Too many places to mention!

Is there anywhere abroad you have visited, that you would love to revisit?

I’ve been to Australia and wouldn’t say now to going again, particularly Sydney which seemed almost the perfect city! I’ve only been to the west of the United States so could really do with taking in places like Washington DC and Boston.

Who, excluding the present leader and Prime Minister, do you regard as the best British Prime Minister, and if different, the best Labour leader?

Clement Attlee, without doubt. He did a lot in a relatively short space of time and much of what he did has been maintained and sustained. If you could take Blair’s first term in isolation then you might actually say he was a great PM, but his legacy will always be saddled with the Iraq War, tuition fees and a failure to truly halt/reverse Thatcherism. Electorally Blair is clearly the best leader the Party has had, as opposed to the best PM.

Which political figure has been your greatest inspiration?

I’m a bit of a history buff so I tend to draw inspiration from historical figures as opposed to contemporary politicians but Robin Cook is someone from recent times that many in the Labour Party can rightly cite as an inspiration.

Favourite Bond movie?

The World is Not Enough and not just because Denise Richards is in it !

Favorite Doctor Who?

Has to be Manchester’s very own Christopher Eccleston, ok Salford’s.

Chocolate, vanilla, or mint?


Which Band, past or present, would you most like to see in concert?

Easy – The Smiths

In terms of visiting for the weekend, Oxford, Cambridge, or Barsby, Leics..?

Hmmm…Cambridge is nice this time of year.

Favourite national newspaper?

The Guardian

What would you say your hobbies were?

Music, sport and politics.

And what would you say were your three favourite songs and three favourite books (Bar the Bible and The Complete Works of Shakespeare)?

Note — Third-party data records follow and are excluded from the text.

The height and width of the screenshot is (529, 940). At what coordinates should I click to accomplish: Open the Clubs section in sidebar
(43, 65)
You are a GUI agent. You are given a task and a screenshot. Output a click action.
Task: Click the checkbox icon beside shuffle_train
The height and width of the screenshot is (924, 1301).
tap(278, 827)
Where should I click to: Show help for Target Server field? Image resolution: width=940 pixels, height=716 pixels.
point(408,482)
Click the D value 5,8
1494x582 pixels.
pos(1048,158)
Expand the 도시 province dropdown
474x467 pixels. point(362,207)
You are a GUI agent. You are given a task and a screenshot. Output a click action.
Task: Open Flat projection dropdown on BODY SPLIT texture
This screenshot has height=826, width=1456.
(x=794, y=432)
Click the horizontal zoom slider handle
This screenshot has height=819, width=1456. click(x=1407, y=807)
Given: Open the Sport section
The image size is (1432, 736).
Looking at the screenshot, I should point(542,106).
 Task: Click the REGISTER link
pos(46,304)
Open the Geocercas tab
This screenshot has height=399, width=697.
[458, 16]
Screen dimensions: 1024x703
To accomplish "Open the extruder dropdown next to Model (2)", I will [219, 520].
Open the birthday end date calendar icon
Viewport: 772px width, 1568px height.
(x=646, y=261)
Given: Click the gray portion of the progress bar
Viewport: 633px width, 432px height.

Favourite songs: This changes on a daily basis but I would say History by the Verve, Still Ill by The Smiths and Made of Stone by the Stone Roses

Favourite books: Far to difficult to think of a top three. My girlfriend bought me Dinner with Mugabe by Heidi Holland earlier in the year and I found that extremely well written and interesting – certainly the best book I’ve read so far this year. Some of those English sci-fi classics like Day of the Triffids, War of the Worlds are excellent so they might make it onto a top three list. I’d like to include an Orwell book, but although his stuff is brilliant it doesn’t exactly fall into the category of an ‘enjoyable read’. The Vote by the late Paul Foot is brilliant but like Orwell, not an easy read.


Alex Smith said...

Great choice of music and even better choice of blogs!

stephy said...

Interesting! I'm interested in how God and politics converge. Thanks for writing about your thoughts.